The influence of biological width violation on marginal bone resorption dynamics around two-stage dental implants with a moderately rough fixture neck: A prospective clinical and radiographic longitudinal study
Jakub Strnad, Zdenek Novak, Radim Nesvadba, Jan Kamprle, Zdenek Strnad
Purpose: In the present study, biological width is considered a specific concept, revealing the relationship between its vertical dimension and structure and its ability to provide internal environment integrity and thus protect the underlying tissues and prevent marginal bone resorption. The study aims to assess the dynamics of marginal bone resorption depending on biological width violation.
Materials and Methods: Forty-three patients with 97 implants were included in this study. The marginal bone level and biological width dimension were evaluated based on clinical and radiographic examinations performed after implant placement and every follow-up thereafter. The biological width violation was diagnosed when the distance between the marginal bone level and free mucosa margin was less than 3 mm and/or connective attachment was absent. The clinical data were processed using linear mixed-effects model statistics at the patient level.
Results: The mean change in the marginal bone level after three years in function was −0.36 ± 0.57 mm, and −0.13 ± 0.42 mm taking implant and prosthesis placement baselines, respectively. The highest marginal bone resorption was determined in implants with the strongest violated biological width, both due to their peri-implant mucosa insufficient dimension (< 3 mm) and the absence of effective connective tissue attachment. In contrast, a significant decrease (p = 0.0002) in marginal bone resorption was observed in implants where biological width was fully respected in terms of a peri-implant mucosa sufficient dimension (> 3 mm) and the presence of an effective connective tissue attachment.

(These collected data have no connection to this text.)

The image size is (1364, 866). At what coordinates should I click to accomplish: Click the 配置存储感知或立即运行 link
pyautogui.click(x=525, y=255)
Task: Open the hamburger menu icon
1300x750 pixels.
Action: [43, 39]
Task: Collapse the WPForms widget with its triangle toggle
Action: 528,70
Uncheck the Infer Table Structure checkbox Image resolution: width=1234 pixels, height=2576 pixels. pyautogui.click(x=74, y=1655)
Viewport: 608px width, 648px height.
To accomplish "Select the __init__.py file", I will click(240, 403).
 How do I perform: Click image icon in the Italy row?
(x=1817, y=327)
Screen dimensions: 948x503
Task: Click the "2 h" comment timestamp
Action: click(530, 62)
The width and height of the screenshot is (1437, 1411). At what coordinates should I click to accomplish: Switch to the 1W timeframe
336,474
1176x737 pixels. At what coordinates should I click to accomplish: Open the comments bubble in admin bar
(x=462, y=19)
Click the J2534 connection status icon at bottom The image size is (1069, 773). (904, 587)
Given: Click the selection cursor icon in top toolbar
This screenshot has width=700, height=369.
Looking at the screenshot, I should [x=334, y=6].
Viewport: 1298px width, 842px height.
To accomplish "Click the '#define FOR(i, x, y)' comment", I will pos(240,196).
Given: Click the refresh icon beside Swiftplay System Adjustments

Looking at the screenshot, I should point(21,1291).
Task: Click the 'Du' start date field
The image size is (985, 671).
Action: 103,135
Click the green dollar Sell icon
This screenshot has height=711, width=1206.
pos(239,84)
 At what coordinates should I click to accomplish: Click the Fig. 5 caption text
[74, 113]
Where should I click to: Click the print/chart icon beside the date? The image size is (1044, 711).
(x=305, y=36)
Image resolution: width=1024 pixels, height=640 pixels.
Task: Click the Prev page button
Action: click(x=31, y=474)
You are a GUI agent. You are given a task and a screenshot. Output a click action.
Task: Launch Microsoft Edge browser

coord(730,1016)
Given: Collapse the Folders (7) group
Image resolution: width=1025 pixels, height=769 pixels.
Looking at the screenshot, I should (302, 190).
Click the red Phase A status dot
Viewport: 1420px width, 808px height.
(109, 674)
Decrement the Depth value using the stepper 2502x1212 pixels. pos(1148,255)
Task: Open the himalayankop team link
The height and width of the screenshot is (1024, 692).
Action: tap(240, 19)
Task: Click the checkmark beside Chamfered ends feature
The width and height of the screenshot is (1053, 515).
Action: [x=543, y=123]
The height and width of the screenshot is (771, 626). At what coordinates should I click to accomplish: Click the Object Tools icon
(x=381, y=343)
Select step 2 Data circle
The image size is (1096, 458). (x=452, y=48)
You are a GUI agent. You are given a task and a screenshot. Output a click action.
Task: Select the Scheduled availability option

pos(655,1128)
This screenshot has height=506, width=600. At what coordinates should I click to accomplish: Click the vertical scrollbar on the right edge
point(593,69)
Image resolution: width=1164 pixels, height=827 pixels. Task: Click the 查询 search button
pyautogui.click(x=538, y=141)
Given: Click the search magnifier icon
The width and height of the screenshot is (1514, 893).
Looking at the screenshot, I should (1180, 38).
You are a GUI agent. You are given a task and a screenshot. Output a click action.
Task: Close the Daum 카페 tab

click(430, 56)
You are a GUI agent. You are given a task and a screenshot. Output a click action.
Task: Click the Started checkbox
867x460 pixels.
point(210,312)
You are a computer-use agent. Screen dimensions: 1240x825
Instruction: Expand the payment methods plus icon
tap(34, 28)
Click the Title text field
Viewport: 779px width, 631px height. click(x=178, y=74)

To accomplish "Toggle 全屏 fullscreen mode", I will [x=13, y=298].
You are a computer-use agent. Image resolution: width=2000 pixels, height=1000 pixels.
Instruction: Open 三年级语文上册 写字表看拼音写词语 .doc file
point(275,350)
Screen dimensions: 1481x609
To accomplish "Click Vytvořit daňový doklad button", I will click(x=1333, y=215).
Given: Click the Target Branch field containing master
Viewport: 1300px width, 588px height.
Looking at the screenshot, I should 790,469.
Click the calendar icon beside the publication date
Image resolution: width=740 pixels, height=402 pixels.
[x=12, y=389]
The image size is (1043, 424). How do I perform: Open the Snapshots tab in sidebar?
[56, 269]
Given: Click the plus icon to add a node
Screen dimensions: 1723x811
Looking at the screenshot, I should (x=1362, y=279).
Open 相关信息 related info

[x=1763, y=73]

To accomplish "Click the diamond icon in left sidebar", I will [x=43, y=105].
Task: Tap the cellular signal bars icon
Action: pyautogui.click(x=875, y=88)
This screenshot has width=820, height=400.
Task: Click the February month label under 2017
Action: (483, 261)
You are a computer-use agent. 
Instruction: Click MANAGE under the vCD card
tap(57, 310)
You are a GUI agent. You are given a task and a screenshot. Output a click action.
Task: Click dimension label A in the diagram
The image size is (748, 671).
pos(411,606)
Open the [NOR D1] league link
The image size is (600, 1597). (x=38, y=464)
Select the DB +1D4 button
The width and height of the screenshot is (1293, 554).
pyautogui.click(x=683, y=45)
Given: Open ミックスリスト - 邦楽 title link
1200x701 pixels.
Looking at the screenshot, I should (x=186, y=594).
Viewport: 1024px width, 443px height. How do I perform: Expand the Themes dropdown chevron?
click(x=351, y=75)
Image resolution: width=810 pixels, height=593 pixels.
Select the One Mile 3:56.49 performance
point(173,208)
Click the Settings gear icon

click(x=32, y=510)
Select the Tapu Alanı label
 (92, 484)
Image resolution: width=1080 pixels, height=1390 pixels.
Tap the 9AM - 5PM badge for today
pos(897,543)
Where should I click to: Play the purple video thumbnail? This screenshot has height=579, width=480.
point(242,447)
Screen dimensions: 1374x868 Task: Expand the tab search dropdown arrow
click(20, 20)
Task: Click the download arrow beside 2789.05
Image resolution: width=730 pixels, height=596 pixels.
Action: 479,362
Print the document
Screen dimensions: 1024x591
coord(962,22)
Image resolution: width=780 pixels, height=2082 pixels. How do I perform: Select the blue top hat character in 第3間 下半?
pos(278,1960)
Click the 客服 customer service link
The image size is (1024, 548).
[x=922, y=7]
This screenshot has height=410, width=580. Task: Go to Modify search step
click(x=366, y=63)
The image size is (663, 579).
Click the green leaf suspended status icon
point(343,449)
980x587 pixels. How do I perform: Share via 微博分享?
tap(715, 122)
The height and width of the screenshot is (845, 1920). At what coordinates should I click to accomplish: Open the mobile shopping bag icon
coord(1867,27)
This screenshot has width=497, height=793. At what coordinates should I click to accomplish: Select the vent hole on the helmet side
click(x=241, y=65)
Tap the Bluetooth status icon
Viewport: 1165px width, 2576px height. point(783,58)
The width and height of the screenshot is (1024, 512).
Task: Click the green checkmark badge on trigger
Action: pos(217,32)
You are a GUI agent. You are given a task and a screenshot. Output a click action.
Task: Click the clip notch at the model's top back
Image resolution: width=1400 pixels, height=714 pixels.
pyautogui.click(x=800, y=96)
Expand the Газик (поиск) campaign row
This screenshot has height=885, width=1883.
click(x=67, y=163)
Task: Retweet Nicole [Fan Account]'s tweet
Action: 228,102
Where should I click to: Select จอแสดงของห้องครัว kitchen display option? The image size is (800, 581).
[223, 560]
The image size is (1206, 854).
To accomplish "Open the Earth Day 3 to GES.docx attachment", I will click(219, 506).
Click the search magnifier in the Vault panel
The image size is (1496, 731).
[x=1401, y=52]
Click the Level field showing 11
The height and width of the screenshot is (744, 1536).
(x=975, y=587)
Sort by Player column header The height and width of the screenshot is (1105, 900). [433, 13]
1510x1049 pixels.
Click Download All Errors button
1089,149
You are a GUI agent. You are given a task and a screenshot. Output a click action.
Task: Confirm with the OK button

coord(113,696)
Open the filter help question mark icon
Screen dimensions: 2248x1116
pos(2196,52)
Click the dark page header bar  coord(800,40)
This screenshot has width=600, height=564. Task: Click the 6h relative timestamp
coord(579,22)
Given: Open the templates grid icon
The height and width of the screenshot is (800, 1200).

Conclusion: This study demonstrated that direct contact of connective tissue with the structured, bioactive, moderately rough neck surface of a two-stage fixture during (supra-, equi-crestal) placement significantly reduces marginal bone resorption during biological width restoration in patients with a thin and thick gingival biotype. A positive correlation between biological width violations and marginal bone resorption was documented.